TASK | Copy exactly the line containing "Image resolution: width=640" and all the lines that follow it to the end of the records, minus the pictures.

EXERCISE MATERIALS |
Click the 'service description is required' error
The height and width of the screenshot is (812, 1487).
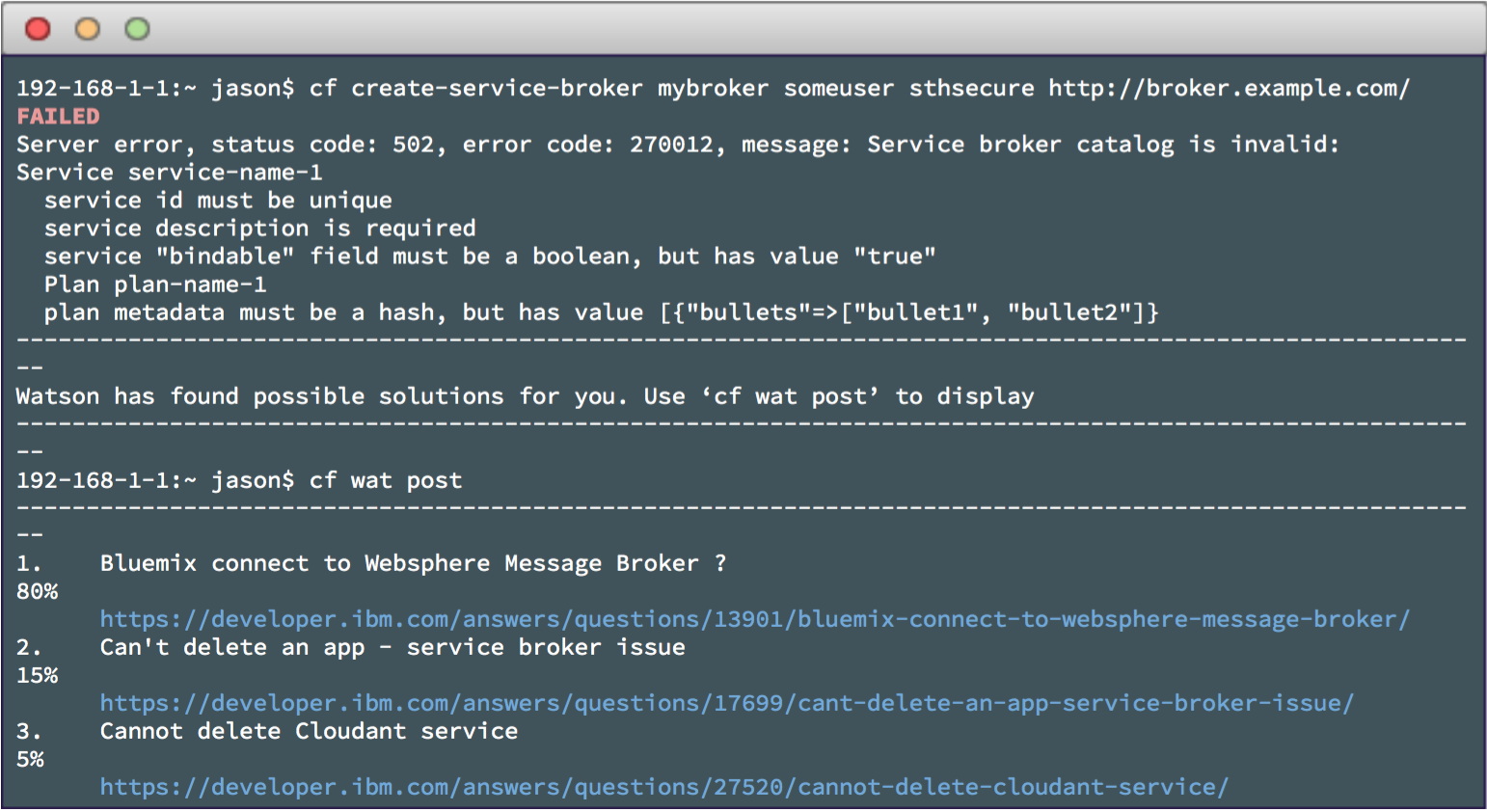pos(259,229)
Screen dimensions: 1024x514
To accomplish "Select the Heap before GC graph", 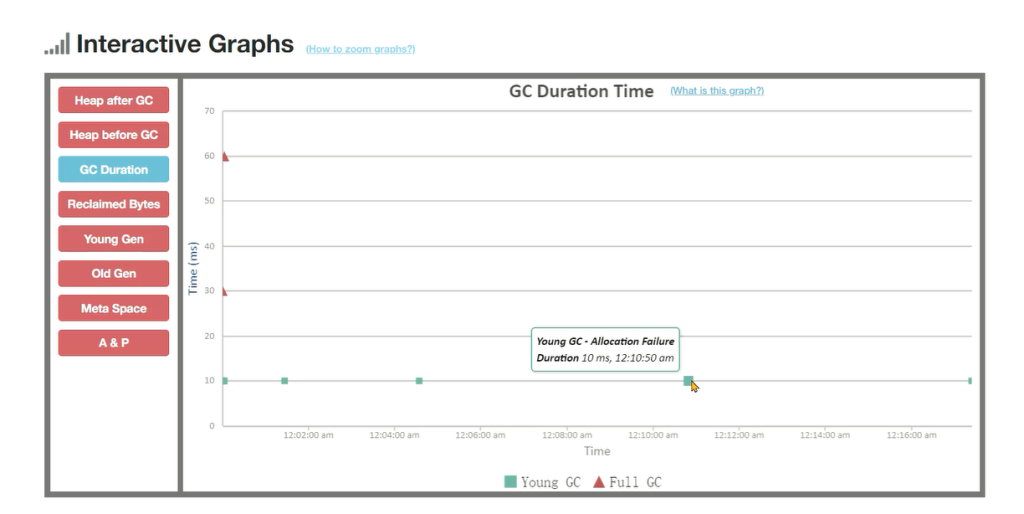I will [x=113, y=135].
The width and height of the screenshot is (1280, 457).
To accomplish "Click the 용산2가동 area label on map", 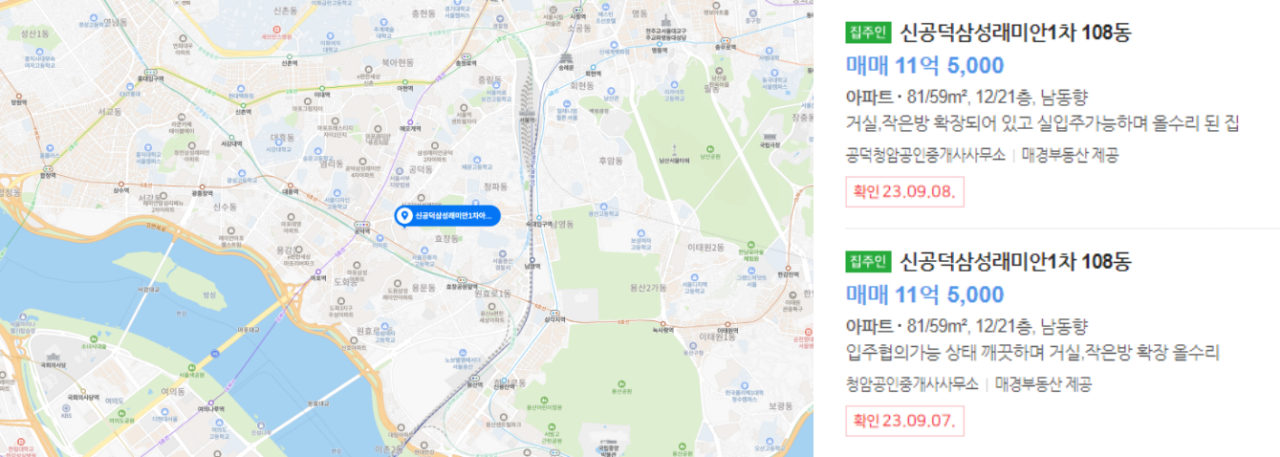I will pyautogui.click(x=648, y=288).
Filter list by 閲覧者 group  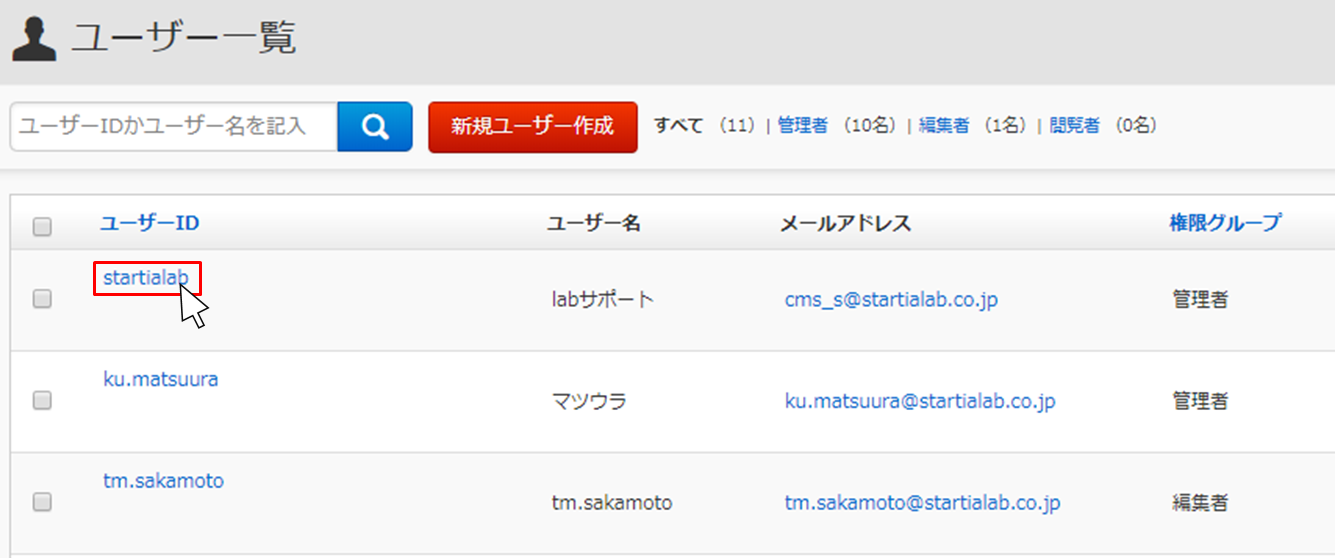1075,126
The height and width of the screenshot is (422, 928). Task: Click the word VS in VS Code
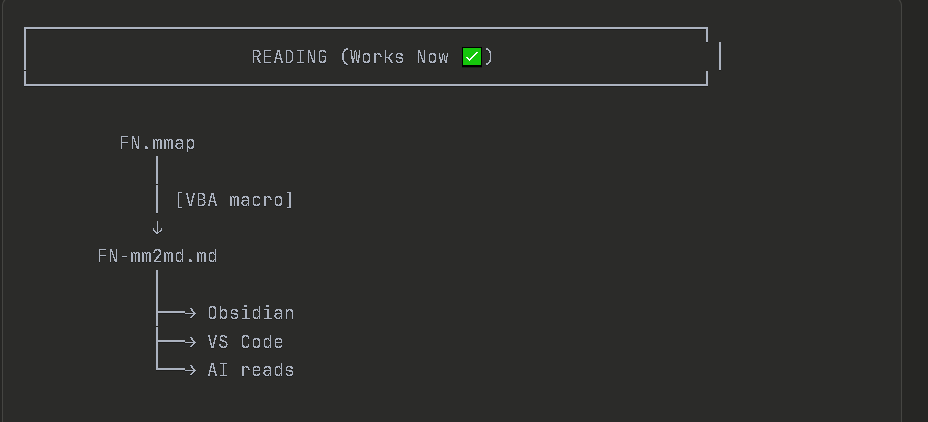click(218, 342)
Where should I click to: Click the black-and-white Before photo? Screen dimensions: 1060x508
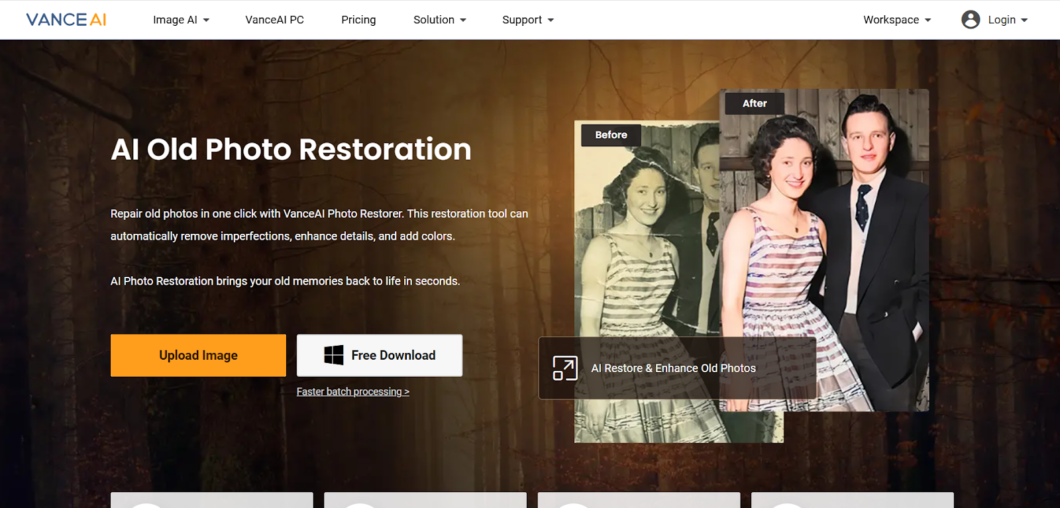click(640, 250)
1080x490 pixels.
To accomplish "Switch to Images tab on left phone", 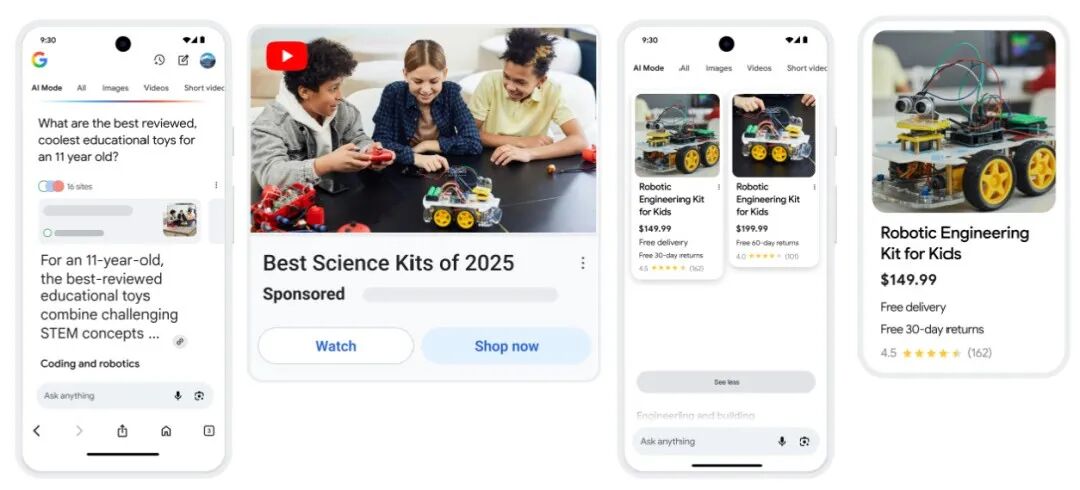I will pyautogui.click(x=115, y=88).
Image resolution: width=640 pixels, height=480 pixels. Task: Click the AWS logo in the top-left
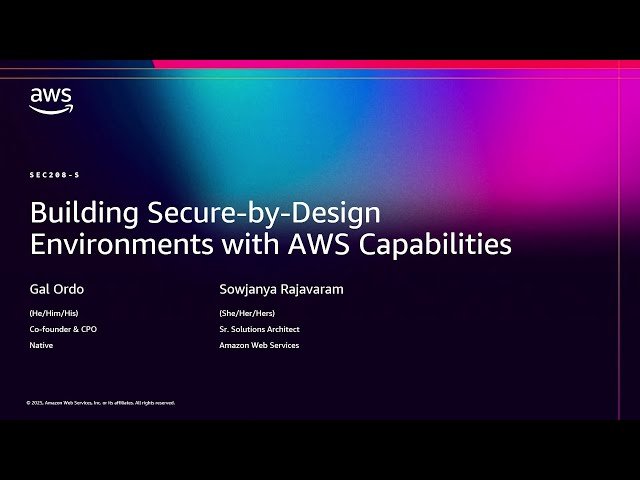pos(50,100)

ANSWER TO THE PROBLEM |
Image resolution: width=640 pixels, height=480 pixels. Task: Click the AWS logo in the top-left
pos(50,100)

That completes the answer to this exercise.